| Pixel coordinate grounding data |
════════════════════

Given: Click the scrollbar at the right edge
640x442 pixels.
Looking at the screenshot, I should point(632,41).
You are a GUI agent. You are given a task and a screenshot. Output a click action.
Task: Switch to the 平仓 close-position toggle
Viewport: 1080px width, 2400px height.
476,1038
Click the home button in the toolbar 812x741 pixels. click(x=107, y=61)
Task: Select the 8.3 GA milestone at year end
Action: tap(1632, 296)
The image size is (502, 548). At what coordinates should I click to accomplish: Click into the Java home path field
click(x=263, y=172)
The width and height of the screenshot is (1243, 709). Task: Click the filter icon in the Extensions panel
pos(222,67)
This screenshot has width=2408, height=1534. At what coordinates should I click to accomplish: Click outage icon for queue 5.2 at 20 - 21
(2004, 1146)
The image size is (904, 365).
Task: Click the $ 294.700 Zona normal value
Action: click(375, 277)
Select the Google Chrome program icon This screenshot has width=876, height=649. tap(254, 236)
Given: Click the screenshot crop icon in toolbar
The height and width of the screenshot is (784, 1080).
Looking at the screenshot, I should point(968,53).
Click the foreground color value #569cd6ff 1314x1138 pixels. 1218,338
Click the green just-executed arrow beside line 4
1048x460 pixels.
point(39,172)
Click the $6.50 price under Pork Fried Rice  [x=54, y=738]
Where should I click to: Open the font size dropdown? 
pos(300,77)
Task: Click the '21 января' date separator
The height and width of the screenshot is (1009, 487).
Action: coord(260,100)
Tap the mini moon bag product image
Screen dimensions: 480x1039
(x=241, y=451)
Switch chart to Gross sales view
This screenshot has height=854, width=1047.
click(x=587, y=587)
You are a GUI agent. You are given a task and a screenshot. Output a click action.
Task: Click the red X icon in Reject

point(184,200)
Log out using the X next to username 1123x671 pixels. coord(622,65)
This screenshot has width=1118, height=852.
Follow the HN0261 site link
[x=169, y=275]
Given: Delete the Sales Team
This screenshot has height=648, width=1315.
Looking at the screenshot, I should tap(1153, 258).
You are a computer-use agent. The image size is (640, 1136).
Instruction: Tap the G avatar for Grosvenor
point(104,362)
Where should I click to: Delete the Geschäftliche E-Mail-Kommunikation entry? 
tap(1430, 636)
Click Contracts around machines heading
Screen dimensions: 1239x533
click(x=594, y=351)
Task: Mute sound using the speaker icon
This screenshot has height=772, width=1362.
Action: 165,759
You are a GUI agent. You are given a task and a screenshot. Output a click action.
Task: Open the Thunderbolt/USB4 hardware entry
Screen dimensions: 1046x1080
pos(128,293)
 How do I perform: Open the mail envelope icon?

════════════════════

| DESCRIPTION OF THE TASK |
Search the records for the string "using", and copy every line that holds it.

| ANSWER TO THIS PROBLEM |
Log out using the X next to username 1123x671 pixels. coord(622,65)
Task: Mute sound using the speaker icon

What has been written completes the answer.